Abstract
In the recent insurance literature, a variety of finite-dimensional parametric models have been proposed for analyzing the hump-shaped, heavy-tailed, and highly skewed loss data often encountered in applications. These parametric models are relatively simple, but they lack flexibility in the sense that an actuary analyzing a new data-set cannot be sure that any one of these parametric models will be appropriate. As a consequence, the actuary must make a non-trivial choice among a collection of candidate models, putting him/herself at risk for various model misspecification biases. In this paper, we argue that, at least in cases where prediction of future insurance losses is the ultimate goal, there is reason to consider a single but more flexible nonparametric model.

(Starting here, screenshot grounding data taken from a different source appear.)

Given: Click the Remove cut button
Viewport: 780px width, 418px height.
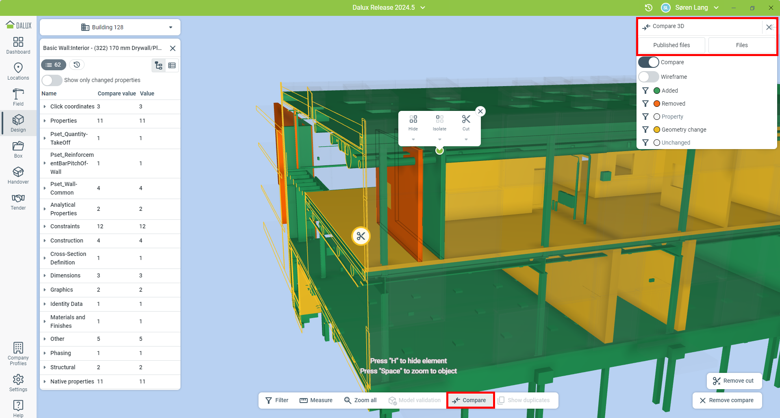Looking at the screenshot, I should pos(734,381).
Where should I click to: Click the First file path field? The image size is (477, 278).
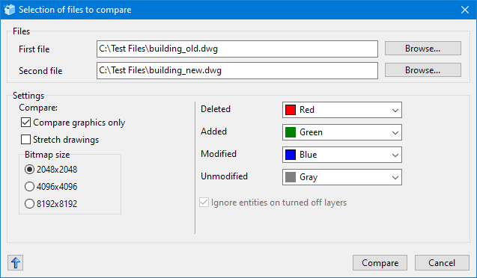[237, 49]
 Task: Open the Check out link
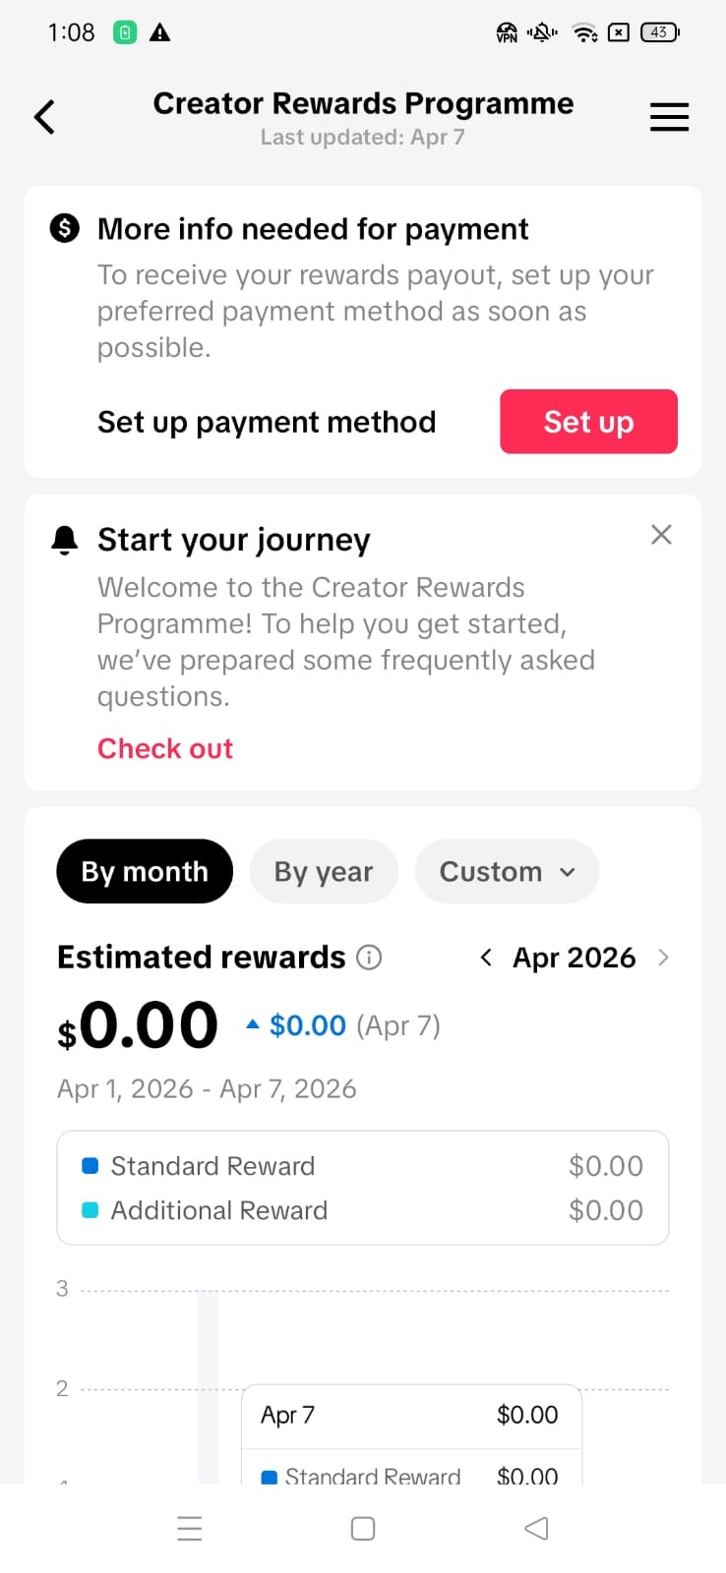point(165,748)
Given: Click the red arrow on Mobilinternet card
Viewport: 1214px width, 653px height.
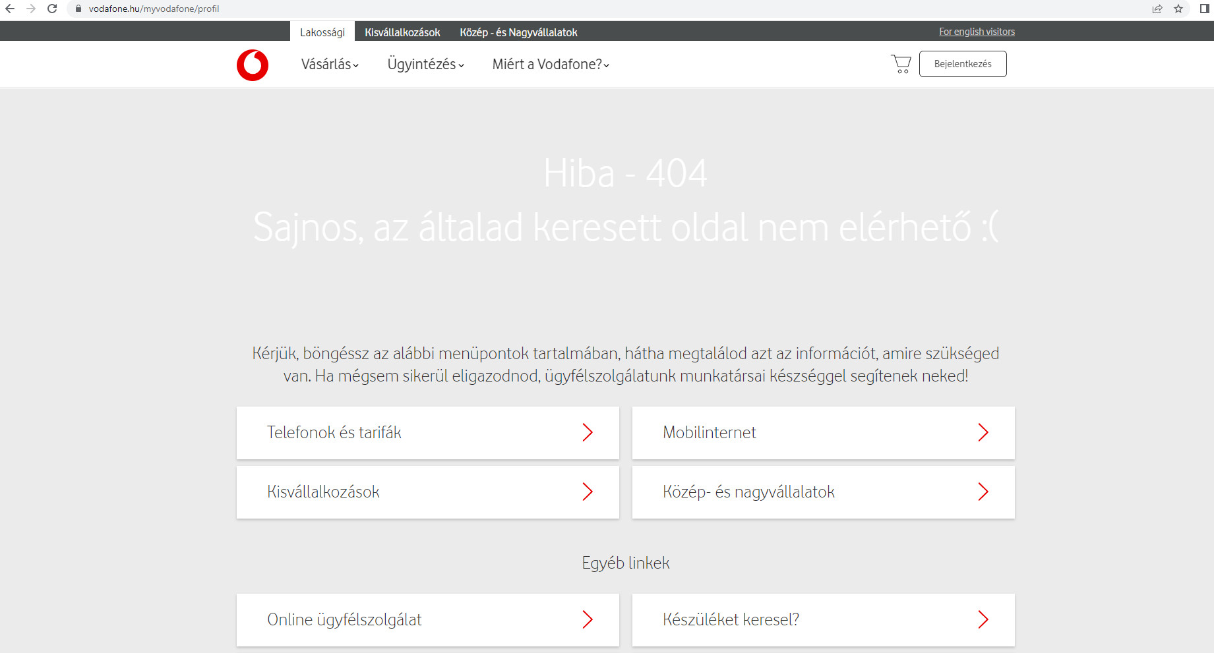Looking at the screenshot, I should 983,432.
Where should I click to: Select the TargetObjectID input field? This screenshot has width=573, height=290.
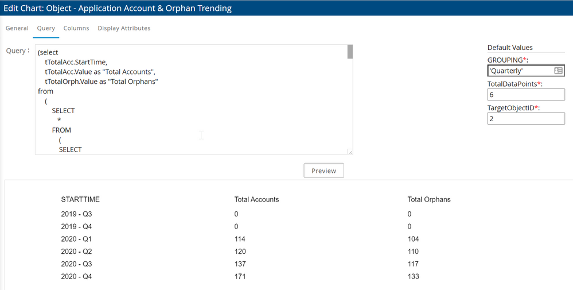(x=526, y=119)
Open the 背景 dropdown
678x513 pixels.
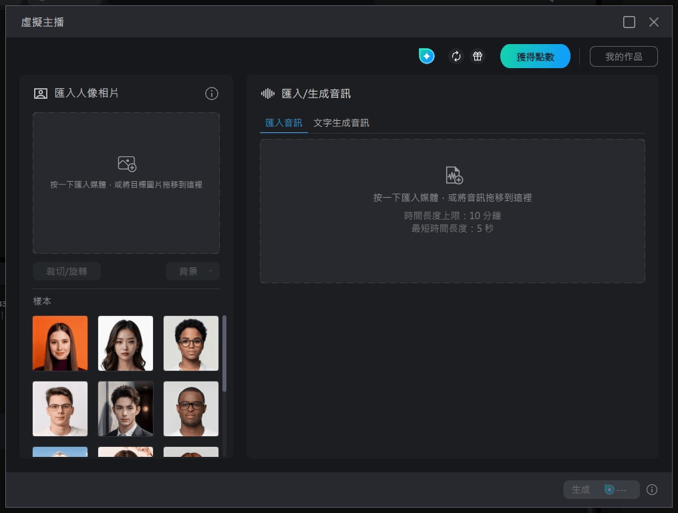click(x=192, y=271)
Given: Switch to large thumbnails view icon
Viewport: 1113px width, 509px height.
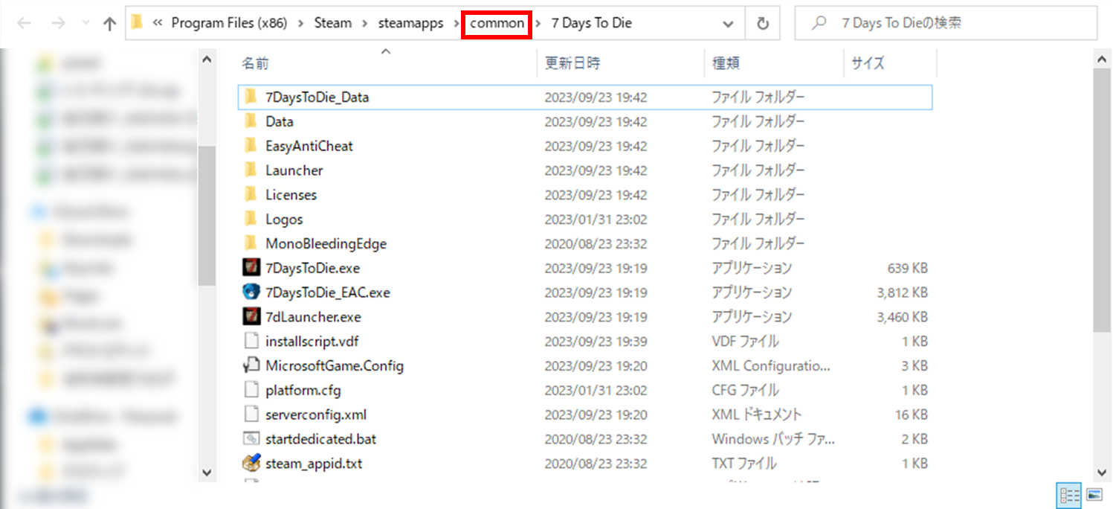Looking at the screenshot, I should pyautogui.click(x=1094, y=495).
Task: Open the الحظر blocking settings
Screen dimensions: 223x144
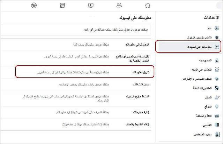Action: pos(206,97)
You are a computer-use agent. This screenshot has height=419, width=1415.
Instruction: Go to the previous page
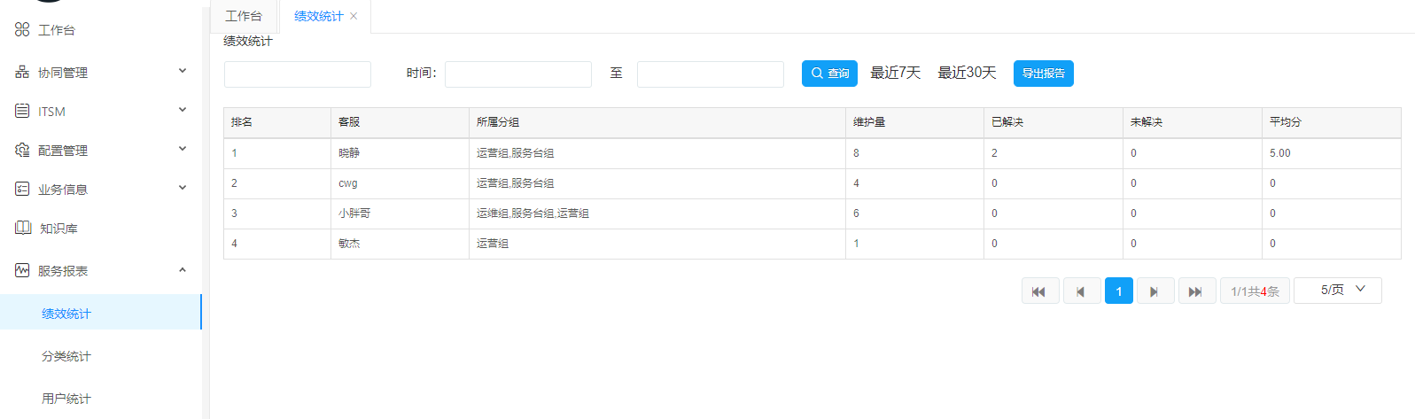click(1081, 291)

We focus here on Dirichlet process mixture models, and we reanalyze several of the standard insurance data-sets to support our claim that model misspecification biases can be avoided by taking a nonparametric approach, with little to no cost, compared to existing parametric approaches.
Notes
No potential conflict of interest was reported by the authors.
1 Note that this is different from the classical notion of ‘nonparametric’ as in Lehmann (Citation2006), where the goal is inference on a finite-dimensional quantity, such as a distribution quantile, under minimal conditions on the distribution itself. Here we are interested in the distribution itself, an infinite-dimensional object.